My decision to enter the Catholic Church in an Eastern Rite rather than in the Roman Rite was a complicated one. But one clear and powerful motivation was the difference in congregational singing. For many years I had been a member of the Mennonite denomination, which is renowned for its unaccompanied and full-throated congregational singing. In the Mennonite church everybody sings, with gusto, and usually in crisp four-part harmony. When I began to attend Masses in Roman Rite churches, the various parishes I visited shared a single dispiriting pattern of liturgical music: A few hymns would be sung anemically, with no attempt at harmony, by a handful of parishioners, while most of the congregation mutely examined the backs of the pews in front of them. To a lover of church music, it was heartbreaking.

But in the little parish of St. Mary’s Byzantine Catholic Church, I found that the entire liturgy was sung, and that the entire congregation joined in it, faltering only at some of those troparia and kontakia and other exotically named responses that not everyone knows by heart. I even heard a little harmony tentatively entering the responsorial singing. This wholehearted participation in the sacred music was one of the things that won me to the Eastern Rite, and at St. Mary’s I am not only an enthusiastic member of the singing congregation but also one of the cantors. Our communal singing may not be quite up to the Mennonite standard, but at least it is singing.

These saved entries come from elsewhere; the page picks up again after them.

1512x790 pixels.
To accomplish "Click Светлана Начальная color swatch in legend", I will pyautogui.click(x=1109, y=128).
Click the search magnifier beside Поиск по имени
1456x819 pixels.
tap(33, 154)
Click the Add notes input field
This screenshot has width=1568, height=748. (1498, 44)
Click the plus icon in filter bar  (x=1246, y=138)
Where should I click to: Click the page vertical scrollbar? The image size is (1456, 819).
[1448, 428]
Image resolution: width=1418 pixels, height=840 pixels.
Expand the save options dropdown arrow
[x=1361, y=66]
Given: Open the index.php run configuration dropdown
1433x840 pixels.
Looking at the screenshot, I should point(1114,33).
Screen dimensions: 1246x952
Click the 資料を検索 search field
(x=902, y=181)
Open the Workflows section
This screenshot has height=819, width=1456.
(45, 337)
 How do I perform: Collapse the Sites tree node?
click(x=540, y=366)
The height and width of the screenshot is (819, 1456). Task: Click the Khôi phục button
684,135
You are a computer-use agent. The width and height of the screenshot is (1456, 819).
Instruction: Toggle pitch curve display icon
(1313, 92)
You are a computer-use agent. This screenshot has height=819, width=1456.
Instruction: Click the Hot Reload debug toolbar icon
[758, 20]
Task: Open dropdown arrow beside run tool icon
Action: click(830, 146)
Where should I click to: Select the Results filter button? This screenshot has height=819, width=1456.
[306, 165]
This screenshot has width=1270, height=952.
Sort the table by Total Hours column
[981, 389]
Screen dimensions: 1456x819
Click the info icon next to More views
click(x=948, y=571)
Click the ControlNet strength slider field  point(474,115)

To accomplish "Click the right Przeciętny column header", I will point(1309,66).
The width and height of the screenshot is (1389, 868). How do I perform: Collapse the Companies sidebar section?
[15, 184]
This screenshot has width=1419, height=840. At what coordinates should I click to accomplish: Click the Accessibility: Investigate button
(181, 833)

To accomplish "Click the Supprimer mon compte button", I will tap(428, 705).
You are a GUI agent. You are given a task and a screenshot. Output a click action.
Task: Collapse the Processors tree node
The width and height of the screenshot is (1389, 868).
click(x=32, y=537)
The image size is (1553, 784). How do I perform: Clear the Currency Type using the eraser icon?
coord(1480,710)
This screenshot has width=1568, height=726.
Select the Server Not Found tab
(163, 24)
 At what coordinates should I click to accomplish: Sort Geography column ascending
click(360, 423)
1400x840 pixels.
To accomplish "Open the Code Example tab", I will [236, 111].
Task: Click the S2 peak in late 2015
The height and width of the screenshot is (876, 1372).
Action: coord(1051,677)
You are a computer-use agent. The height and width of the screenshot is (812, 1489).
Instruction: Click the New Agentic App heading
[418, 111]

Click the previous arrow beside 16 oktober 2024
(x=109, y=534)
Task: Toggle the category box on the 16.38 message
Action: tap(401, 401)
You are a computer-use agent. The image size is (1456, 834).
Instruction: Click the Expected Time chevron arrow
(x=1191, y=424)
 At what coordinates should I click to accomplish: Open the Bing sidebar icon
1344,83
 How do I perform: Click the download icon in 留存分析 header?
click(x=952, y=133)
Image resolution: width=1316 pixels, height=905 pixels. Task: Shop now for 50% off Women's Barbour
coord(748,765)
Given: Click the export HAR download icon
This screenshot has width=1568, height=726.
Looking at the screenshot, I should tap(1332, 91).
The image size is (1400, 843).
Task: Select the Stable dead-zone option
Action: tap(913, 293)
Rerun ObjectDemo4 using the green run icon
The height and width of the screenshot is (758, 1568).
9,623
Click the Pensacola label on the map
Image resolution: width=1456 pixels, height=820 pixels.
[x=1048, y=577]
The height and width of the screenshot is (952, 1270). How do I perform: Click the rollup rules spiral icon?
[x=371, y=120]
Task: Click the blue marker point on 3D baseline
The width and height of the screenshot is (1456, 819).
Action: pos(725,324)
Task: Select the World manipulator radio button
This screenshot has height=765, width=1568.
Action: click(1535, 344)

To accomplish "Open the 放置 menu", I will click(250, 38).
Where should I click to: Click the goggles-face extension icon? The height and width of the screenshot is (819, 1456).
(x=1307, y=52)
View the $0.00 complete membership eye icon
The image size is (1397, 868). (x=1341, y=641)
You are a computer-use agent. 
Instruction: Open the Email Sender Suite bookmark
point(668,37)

Therefore, when it was announced that the Byzantine Seminary in Pittsburgh would be hosting a four-day “School for Cantors,” I signed up at once. Here, I imagined, would be an opportunity to hear the Byzantine liturgy sung in all its glory, as experienced cantors got together with novices who had mostly, unlike me, been raised in the Byzantine tradition and had the music in their bones.

My anticipation was great, then, when we assembled for the morning liturgy that was to inaugurate the sessions. Into the seminary’s little jewel of a chapel filed scores of people — men and women, old and young — who solemnly blessed themselves in the “backward” Eastern fashion, and knelt to pray. As the air filled with incense, my heart soared to the heavens.